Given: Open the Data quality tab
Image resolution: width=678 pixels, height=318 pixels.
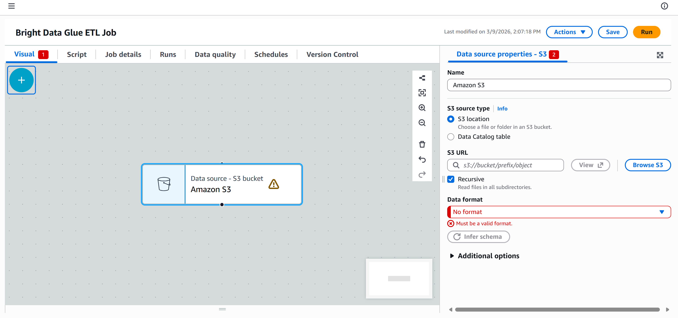Looking at the screenshot, I should [x=215, y=54].

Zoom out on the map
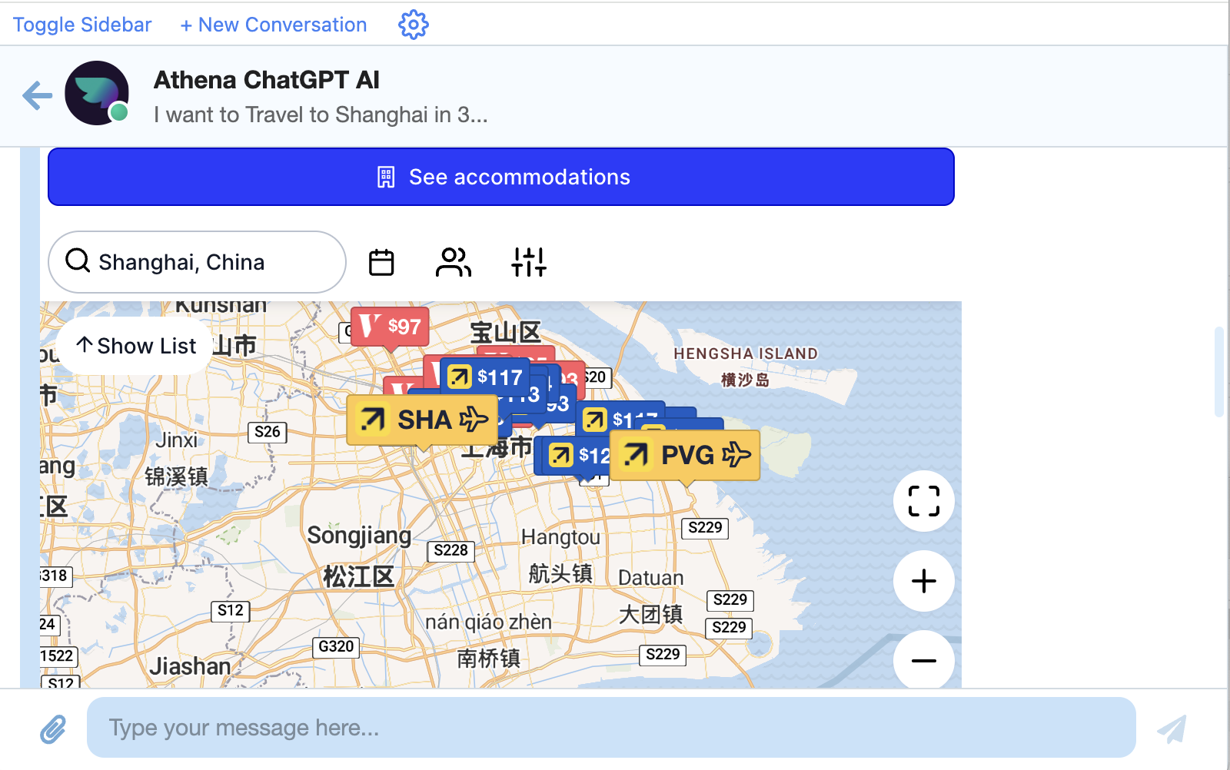(x=923, y=661)
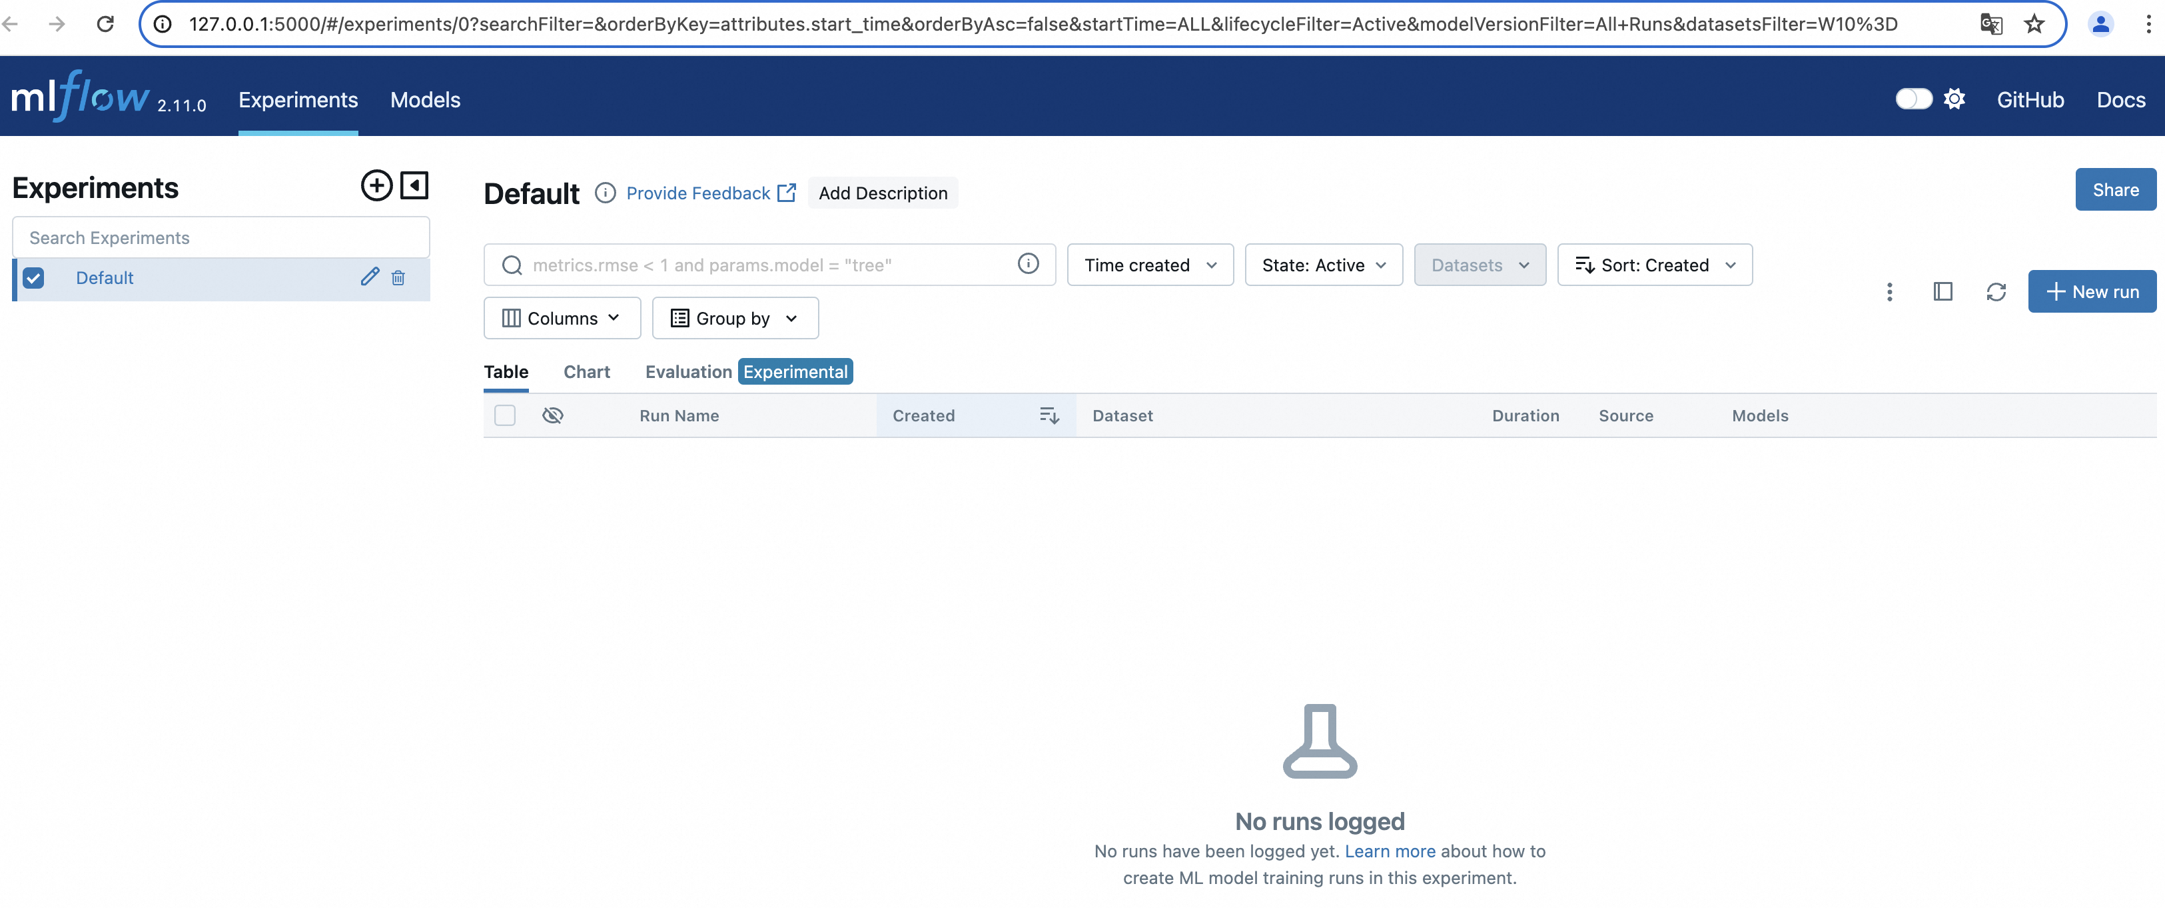The height and width of the screenshot is (908, 2165).
Task: Expand the State: Active dropdown
Action: point(1323,265)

- _Task requirements_:
Return each entry exactly as it stands above, apart from any images.

- _Result_:
Given: Open the Data quality tab
Image resolution: width=678 pixels, height=318 pixels.
Looking at the screenshot, I should [x=215, y=54].

Zoom out on the map
(x=923, y=661)
The height and width of the screenshot is (908, 2165).
Task: Expand the State: Active dropdown
Action: point(1323,265)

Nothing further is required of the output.